Teamwork: If you want to be effective as a council I recommend practicing your conflict resolution skills.

Things are going to get heated, passionate and at times frustrating, not only with you and other councillors but with other councils and groups. It is imperative that your actions are conducive to creating an environment of trust. It’s like any relationship, if you want to make it work you can’t hold a grudge. Work out your problems in a respectful manner and you will see how effective a council can be.

Four years: A term of council is four years; if you already have little time for family and friends due to a heavy workload then you better bail.

Seriously, you’re not doing anyone any favours if you’re too busy to get involved.

People vote for you to represent them not to just finish out your term because you feel like you have to. It can be time consuming but the personal rewards for shaping the future of the community are great, it would be a shame to miss out on that because you can’t find the time or are too tired.

Understand the role: You can’t make everyone happy. I guarantee you in the four years of your term you’re going to upset somebody.

This is why it’s important to have a strong, active administration running things. You pay them to make you look good. Luckily the town has an administration that is providing the right information to council and is ready to act. Whatever happened in the past is over, this administration wants to follow through with strategic plans and help move the town forward.

Hear all sides: This goes hand-in-hand with understanding your role. While you can’t make everyone happy you can certainly hear all sides of a question. It is in the community’s best interest to look at the different perspectives and make an educated decision.

Back your decisions: Regardless of the outcome of a motion, if you can’t back up what you voted on then you need to rethink your motivation.
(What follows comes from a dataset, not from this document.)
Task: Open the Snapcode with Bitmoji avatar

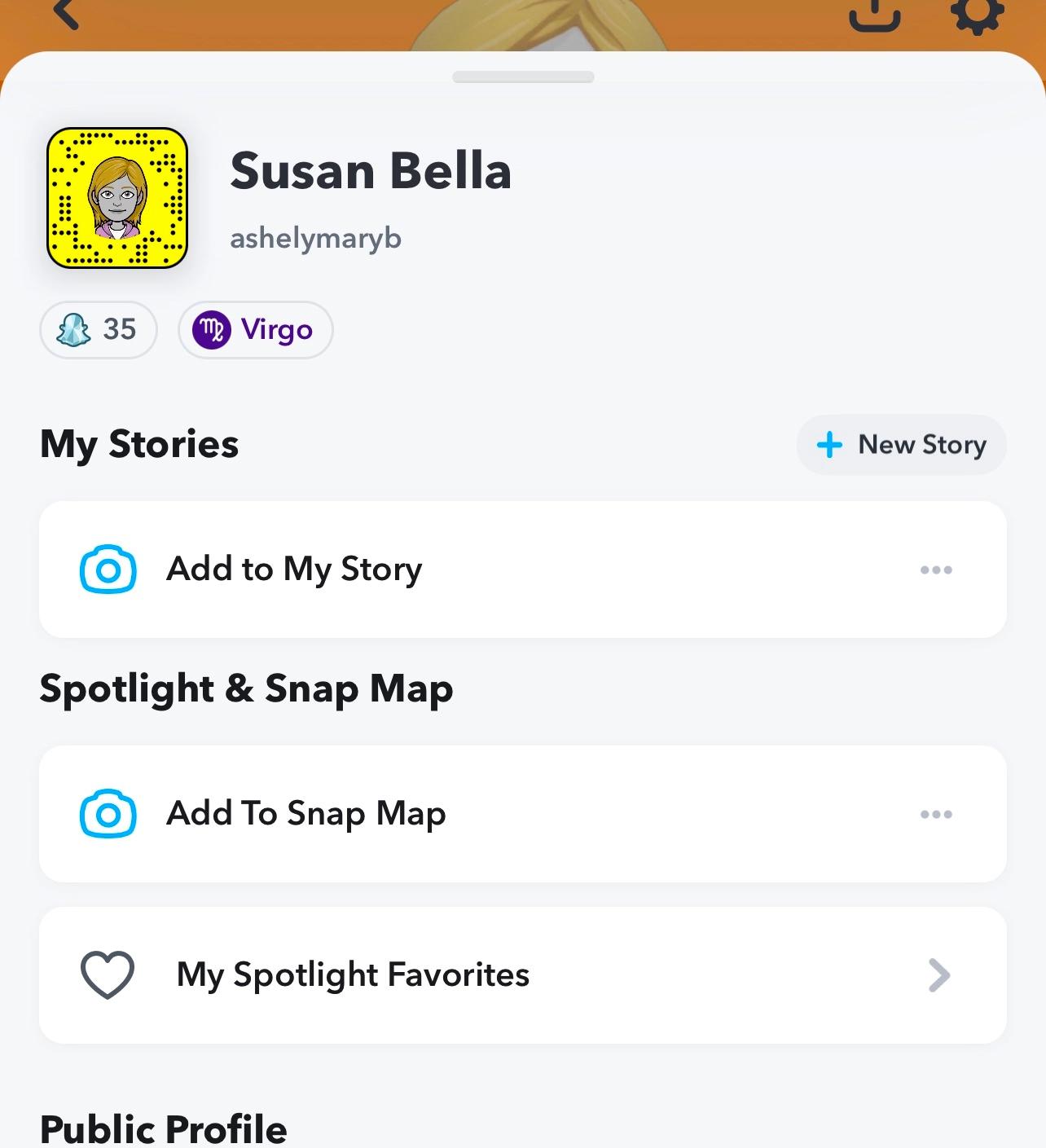Action: tap(117, 198)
Be prepared to explain yourself to the press, residents and stakeholders. They are liable to ask tough questions and you should be able to provide a response. Hiding behind the mayor, in-camera or any other political rhetoric is disingenuous and frankly, cowardly. Honesty goes a long way to mitigate someone’s anger over a decision, and it may just help them understand.
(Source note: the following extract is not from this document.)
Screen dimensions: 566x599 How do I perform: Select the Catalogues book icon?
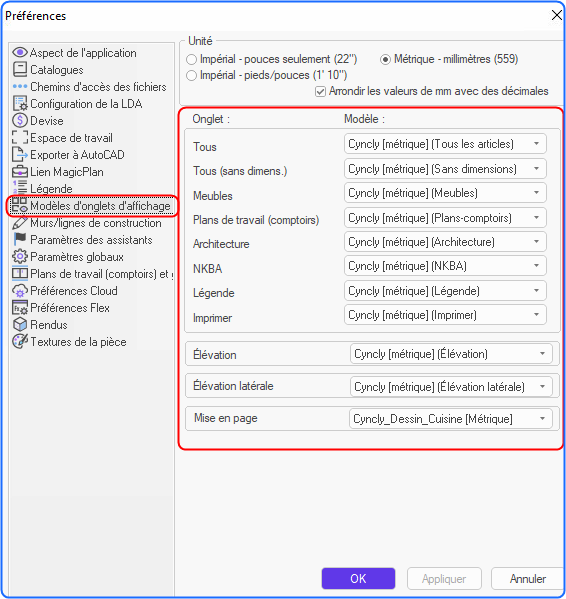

Family and conflict of interest: You will need to recuse yourself from a decision if it involves an immediate family member or if there is potential financial benefit to you or them. You will put yourself and the town in an awkward position if you break this rule. Don’t do it.

Have fun: Enjoy your time as a councillor. It can be a rewarding experience.

The last is a bit of a cliché but there will be times of uncertainty and probably sleepless nights. That means you care. In those times it may be a good rule of thumb to remember that it’s OK to laugh.